Berezovsky is looking for a sturdy, malleably corrupt successor to the Russian Federation’s fading president, drunken Boris Yeltsin. He settles on a balding, taciturn, slightly nondescript KGB officer named Vladimir Putin. Although Putin’s at first reluctant, Baranov persuades him to run for office by arguing that Russians have always needed — indeed craved — authority from the top.

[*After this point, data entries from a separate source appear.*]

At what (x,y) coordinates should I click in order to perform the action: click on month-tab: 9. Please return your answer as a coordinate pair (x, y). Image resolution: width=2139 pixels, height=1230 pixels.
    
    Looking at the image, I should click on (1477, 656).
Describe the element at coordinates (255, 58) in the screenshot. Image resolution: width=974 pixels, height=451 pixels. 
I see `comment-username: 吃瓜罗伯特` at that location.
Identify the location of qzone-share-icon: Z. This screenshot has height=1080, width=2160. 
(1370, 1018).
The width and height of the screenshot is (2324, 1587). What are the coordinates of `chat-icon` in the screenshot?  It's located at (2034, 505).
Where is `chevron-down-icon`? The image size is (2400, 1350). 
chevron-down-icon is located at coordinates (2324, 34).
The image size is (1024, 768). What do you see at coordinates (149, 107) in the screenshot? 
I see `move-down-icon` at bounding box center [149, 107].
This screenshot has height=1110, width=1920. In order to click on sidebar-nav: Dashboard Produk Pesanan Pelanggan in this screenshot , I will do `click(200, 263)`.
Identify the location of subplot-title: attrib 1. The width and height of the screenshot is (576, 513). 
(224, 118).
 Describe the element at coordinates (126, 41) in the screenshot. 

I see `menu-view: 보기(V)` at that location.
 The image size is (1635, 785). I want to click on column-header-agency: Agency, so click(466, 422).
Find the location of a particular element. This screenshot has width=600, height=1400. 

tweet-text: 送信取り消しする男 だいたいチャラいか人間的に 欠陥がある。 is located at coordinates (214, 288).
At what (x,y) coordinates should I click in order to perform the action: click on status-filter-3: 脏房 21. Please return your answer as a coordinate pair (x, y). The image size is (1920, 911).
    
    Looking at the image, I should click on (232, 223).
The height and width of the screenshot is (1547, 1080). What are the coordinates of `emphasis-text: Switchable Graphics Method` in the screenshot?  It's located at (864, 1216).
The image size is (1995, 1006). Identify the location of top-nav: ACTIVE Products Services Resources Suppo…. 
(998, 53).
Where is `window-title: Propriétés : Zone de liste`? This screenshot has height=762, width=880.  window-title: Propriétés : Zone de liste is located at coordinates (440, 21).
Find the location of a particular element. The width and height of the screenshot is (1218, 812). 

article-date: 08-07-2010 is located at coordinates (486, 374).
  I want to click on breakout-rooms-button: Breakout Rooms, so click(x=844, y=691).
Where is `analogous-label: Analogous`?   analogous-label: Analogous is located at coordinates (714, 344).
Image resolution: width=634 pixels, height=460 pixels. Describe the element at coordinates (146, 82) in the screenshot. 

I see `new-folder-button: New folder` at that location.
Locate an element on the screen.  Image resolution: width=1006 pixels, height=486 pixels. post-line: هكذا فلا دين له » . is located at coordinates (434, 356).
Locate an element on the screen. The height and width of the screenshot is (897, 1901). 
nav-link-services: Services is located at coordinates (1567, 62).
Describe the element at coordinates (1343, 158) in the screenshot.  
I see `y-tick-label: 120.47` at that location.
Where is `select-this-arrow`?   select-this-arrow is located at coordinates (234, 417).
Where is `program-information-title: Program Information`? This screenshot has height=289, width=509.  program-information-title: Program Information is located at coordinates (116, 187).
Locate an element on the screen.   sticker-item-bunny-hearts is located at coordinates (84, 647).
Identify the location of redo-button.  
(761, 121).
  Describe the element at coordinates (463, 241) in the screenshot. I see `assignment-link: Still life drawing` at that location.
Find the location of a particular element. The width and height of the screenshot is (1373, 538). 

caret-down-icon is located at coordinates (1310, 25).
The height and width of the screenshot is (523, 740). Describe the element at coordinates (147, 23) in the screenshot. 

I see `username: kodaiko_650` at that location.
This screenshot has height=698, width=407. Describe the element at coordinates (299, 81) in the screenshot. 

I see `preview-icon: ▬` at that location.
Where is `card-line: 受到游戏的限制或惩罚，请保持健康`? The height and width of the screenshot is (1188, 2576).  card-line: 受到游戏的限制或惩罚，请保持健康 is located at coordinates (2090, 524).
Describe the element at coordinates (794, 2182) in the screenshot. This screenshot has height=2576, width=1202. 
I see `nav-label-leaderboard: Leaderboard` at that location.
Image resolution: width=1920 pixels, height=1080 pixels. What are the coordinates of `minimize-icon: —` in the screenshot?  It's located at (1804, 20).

Now there’s an idea that Putin can get behind. He quickly turns on the clever Berezovsky, who thought he could control his creation (always a mistake). And Baranov becomes Putin’s media guru until 2014, dreaming up things like Russia’s use of the internet to destabilize the West by flooding social media with extremist ideas.





The Wizard of the Kremlin contains so much sharp dialogue that I wish its story was more dramatic. While individual scenes brim with life — Assayas really knows how to evoke a society on the move — the action as a whole feels rushed, episodic and a tad abstract. For instance, Vikander’s character is less a full-fledged woman than an alluring symbol of Russia’s divided soul.

Yet despite all its flaws, the movie’s worth seeing just for Law’s portrayal of Putin, which isn’t merely juicy but revelatory. In his composed posture, ironic smile and flashes of anger, we sense what makes this man tick — his canniness, brutality, rough humor, paranoia and resentment of the West, which, he believes, tries to make him feel small. Watching Law’s Putin in action, I got a clearer sense of why this man — whom Baranov calls The Czar — jails or murders anyone he finds threatening and why he feels righteous about invading Ukraine.